**WHAT IS NEEDED**
A line below contains "Image resolution: width=256, height=2576.", and a later one contains "[Facebook] (192, 15)". Repeat both, with every line between them, exactly.

==== EXTRACTED RECORDS ====

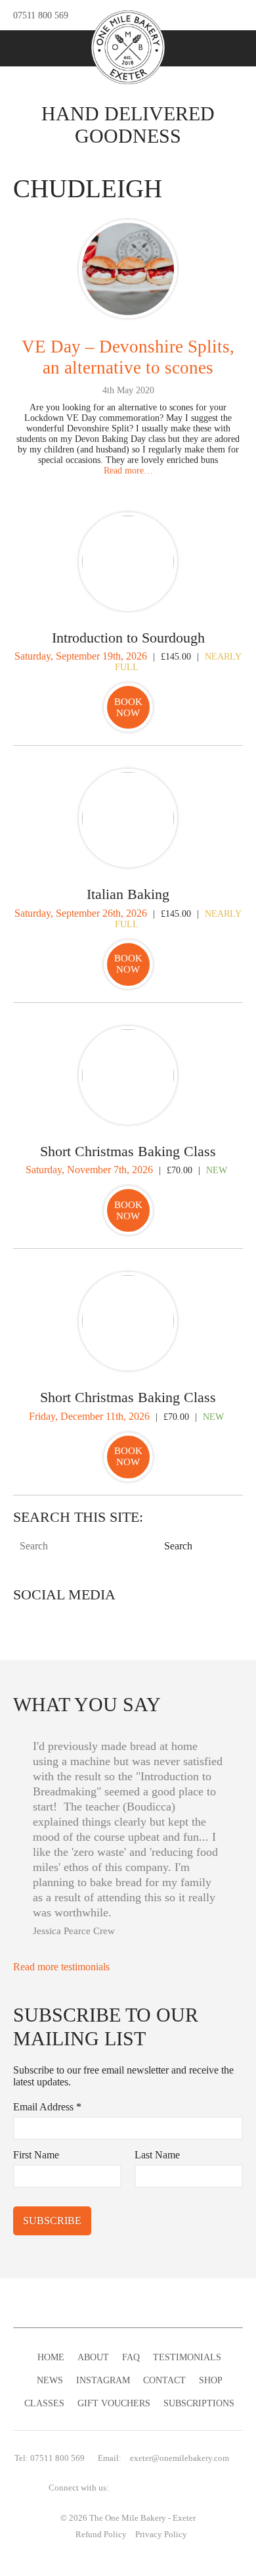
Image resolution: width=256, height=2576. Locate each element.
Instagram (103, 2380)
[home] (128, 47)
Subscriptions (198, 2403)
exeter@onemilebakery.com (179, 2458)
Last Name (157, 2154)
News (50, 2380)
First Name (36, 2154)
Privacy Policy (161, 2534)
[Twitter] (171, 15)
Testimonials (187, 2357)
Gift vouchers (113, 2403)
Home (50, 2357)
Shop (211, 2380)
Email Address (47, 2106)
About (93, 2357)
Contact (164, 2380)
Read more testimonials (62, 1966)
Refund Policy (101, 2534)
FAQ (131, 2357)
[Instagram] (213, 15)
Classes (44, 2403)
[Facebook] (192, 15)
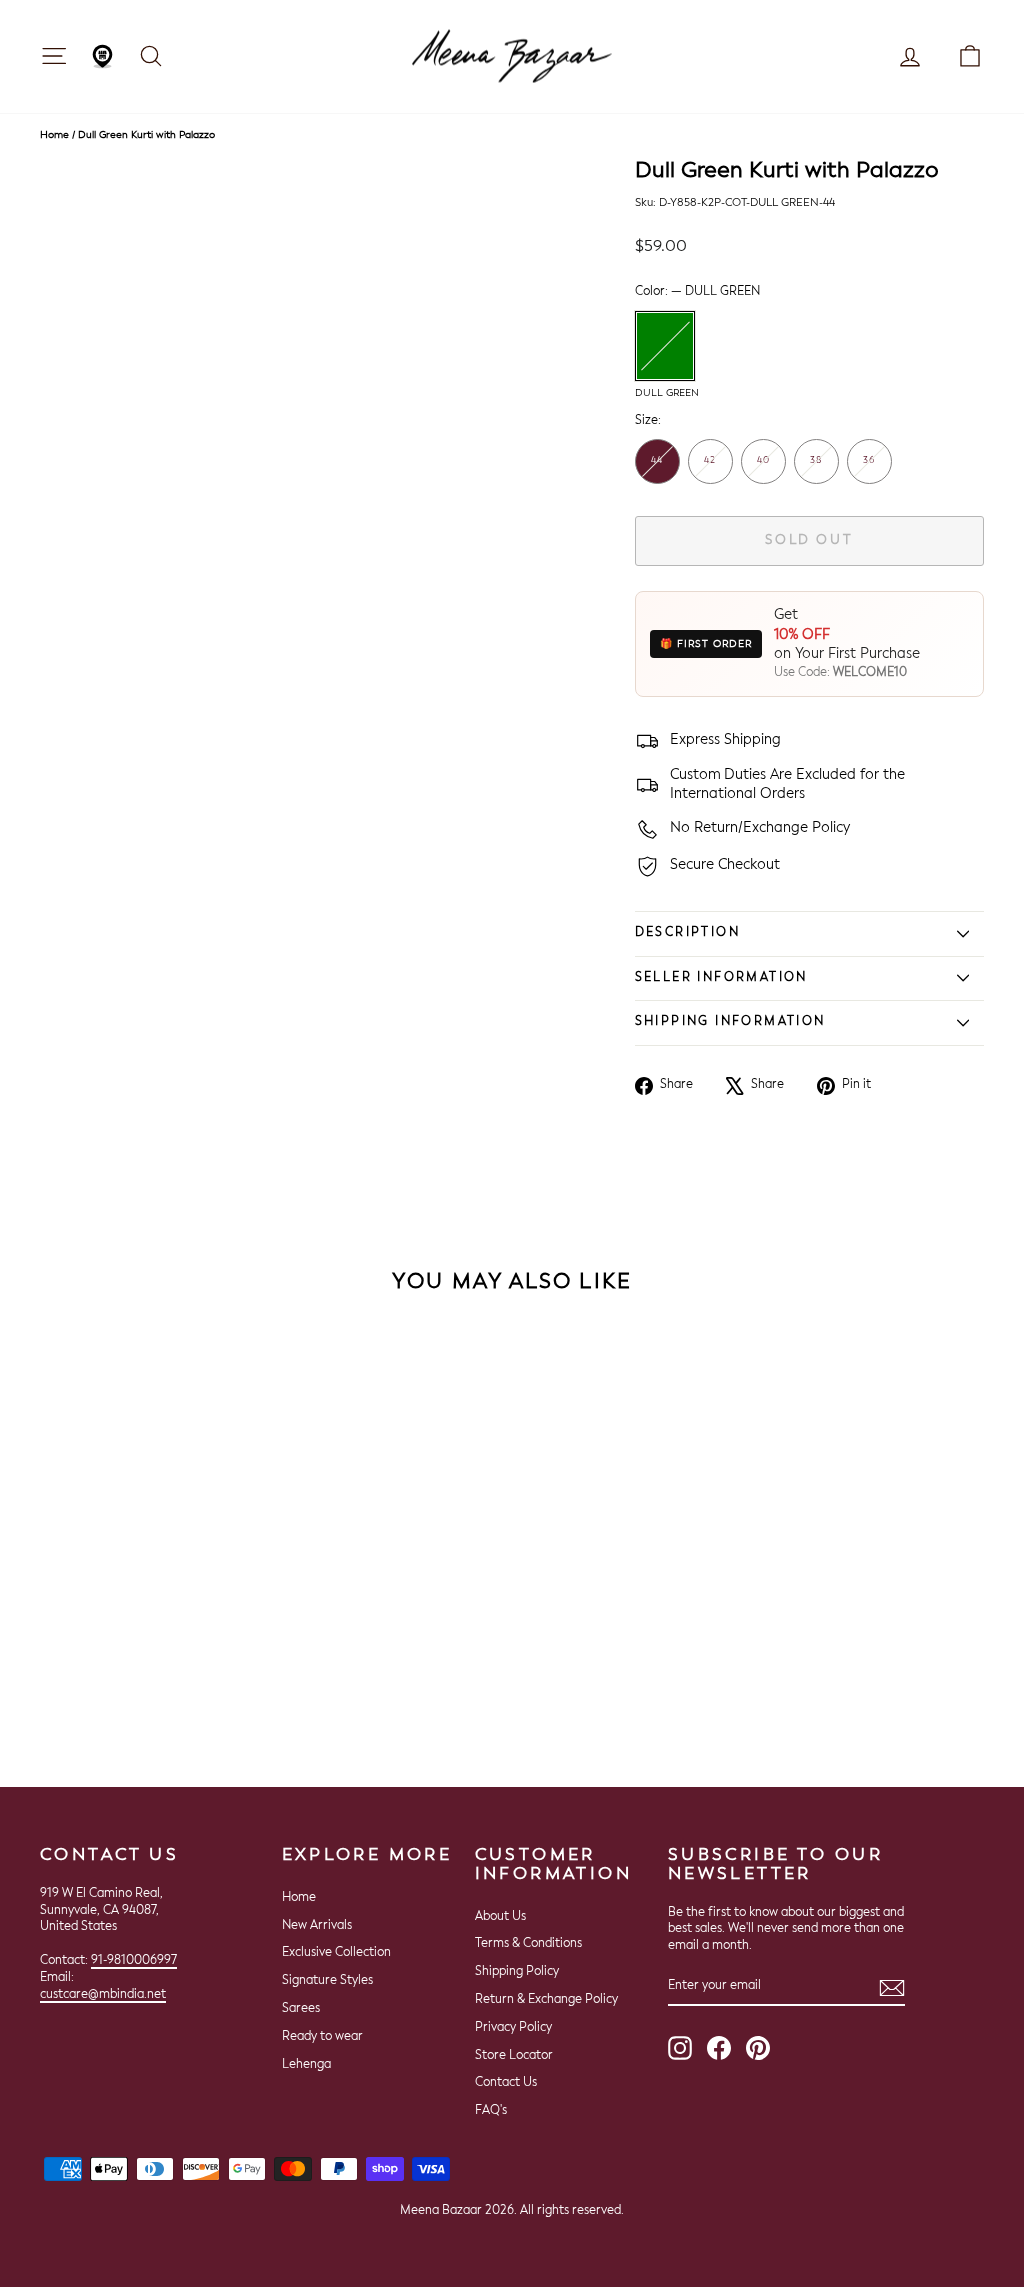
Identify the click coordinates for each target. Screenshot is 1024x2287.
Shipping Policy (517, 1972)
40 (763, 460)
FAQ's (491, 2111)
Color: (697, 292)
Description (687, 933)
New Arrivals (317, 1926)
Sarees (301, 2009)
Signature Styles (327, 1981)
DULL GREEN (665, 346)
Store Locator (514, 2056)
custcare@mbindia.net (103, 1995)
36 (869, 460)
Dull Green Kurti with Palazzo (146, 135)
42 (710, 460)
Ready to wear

====
==== EXTRACTED RECORDS ====

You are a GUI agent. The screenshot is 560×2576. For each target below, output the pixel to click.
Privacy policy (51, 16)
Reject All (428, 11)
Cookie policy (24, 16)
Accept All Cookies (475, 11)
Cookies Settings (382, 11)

====

**RESPONSE TO THE TASK**
Image resolution: width=256, height=2576. Locate each element.
Instagram (103, 2380)
[home] (128, 47)
Subscriptions (198, 2403)
exeter@onemilebakery.com (179, 2458)
Last Name (157, 2154)
News (50, 2380)
First Name (36, 2154)
Privacy Policy (161, 2534)
[Twitter] (171, 15)
Testimonials (187, 2357)
Gift vouchers (113, 2403)
Home (50, 2357)
Shop (211, 2380)
Email Address (47, 2106)
About (93, 2357)
Contact (164, 2380)
Read more testimonials (62, 1966)
Refund Policy (101, 2534)
FAQ (131, 2357)
[Instagram] (213, 15)
Classes (44, 2403)
[Facebook] (192, 15)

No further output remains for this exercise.